[Items listed in a dataset]
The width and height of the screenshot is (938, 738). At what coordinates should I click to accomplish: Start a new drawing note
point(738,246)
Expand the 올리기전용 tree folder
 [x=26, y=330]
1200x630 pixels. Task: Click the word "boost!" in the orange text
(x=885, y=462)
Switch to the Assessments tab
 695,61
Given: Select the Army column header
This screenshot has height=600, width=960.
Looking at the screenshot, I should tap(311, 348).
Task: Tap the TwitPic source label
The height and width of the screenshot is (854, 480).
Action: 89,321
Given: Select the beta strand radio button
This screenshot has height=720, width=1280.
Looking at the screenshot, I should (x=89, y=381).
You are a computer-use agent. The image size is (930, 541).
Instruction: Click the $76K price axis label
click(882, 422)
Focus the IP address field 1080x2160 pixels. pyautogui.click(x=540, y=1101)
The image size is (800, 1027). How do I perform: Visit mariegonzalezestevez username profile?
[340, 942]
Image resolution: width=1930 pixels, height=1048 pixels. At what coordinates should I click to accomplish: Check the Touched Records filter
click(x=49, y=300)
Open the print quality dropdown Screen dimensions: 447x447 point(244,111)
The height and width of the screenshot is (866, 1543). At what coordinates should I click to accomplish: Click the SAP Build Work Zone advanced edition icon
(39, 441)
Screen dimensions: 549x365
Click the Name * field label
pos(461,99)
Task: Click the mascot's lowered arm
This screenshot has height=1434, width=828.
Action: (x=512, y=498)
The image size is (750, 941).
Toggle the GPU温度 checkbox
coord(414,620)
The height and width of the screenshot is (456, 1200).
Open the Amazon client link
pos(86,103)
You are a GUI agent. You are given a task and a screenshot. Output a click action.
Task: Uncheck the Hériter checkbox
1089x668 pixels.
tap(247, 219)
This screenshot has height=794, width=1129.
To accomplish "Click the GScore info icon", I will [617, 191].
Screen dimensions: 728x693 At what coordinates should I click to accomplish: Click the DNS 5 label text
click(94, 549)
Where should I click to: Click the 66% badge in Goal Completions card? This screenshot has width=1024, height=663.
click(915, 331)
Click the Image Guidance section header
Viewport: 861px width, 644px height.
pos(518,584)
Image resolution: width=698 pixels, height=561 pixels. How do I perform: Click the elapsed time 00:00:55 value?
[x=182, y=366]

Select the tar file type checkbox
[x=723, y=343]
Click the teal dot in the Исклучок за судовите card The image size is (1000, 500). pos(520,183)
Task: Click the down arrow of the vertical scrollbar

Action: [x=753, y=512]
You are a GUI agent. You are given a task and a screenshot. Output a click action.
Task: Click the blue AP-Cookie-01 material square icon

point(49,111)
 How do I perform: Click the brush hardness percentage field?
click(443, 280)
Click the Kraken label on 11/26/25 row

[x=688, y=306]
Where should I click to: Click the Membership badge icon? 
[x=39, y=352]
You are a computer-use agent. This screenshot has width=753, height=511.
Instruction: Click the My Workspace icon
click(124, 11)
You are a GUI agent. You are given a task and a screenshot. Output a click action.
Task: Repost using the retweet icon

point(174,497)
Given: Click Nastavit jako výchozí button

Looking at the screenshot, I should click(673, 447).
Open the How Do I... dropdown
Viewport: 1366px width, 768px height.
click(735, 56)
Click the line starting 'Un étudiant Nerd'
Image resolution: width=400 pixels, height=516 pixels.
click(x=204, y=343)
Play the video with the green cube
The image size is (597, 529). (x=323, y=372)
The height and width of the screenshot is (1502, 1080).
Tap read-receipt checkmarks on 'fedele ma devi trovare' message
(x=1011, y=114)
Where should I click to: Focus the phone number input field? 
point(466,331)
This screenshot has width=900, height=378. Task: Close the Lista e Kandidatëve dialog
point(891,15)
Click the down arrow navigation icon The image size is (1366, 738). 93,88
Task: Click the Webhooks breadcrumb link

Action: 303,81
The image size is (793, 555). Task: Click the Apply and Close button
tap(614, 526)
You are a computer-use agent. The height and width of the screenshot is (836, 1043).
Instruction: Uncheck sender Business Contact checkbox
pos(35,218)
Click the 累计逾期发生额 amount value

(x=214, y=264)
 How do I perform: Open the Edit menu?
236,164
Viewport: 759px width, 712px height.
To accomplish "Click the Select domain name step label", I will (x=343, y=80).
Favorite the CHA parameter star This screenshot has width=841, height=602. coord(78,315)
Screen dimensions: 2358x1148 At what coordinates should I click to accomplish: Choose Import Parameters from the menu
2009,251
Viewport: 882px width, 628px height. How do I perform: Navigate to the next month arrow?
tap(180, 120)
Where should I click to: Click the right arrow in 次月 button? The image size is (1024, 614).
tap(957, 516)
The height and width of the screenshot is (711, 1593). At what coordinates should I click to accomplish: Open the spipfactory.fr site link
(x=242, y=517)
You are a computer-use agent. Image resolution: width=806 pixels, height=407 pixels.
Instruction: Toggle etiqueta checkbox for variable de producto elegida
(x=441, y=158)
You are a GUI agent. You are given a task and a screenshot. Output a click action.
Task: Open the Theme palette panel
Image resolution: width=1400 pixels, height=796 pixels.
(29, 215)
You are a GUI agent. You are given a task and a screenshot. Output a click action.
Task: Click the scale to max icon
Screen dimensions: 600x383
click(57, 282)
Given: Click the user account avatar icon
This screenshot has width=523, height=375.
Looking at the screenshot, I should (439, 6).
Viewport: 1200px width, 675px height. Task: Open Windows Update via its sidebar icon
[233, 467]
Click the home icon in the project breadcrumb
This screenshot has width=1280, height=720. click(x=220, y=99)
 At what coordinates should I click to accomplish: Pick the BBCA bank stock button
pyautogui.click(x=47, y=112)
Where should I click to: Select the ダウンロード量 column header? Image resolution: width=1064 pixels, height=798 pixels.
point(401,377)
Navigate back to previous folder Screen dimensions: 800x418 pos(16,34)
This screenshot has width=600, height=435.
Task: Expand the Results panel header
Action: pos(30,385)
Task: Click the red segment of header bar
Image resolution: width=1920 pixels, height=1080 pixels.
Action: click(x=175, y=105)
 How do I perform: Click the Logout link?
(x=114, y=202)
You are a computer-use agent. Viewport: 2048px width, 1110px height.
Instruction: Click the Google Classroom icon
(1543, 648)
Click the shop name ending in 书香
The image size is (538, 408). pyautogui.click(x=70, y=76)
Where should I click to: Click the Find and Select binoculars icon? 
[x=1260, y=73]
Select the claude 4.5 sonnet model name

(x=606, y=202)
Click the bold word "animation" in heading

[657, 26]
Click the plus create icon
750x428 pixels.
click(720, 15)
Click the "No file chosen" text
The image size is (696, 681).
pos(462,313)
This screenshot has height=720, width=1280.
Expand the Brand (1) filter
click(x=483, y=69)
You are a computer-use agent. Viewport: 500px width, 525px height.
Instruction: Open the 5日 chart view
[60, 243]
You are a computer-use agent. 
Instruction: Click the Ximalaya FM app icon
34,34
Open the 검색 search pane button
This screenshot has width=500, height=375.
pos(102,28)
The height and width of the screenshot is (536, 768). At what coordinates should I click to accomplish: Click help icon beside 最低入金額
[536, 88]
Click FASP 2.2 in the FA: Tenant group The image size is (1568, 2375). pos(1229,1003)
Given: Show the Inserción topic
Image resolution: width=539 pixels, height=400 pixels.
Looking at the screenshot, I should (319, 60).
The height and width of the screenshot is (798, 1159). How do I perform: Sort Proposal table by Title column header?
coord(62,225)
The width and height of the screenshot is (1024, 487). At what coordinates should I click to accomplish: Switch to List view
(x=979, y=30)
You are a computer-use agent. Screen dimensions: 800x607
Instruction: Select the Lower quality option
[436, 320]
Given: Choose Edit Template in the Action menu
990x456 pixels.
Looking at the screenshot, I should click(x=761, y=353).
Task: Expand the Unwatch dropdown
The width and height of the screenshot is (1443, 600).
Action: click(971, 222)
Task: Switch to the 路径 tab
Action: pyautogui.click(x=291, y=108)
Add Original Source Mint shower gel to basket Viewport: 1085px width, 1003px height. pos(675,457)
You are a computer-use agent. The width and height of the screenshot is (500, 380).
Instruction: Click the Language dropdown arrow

● **Brief**: Within the data above, find the lines that contain the word "will" and copy each of them.

● **Your solution**:
To accomplish "Click the GScore info icon", I will [617, 191].
To accomplish "Click the Select domain name step label", I will (x=343, y=80).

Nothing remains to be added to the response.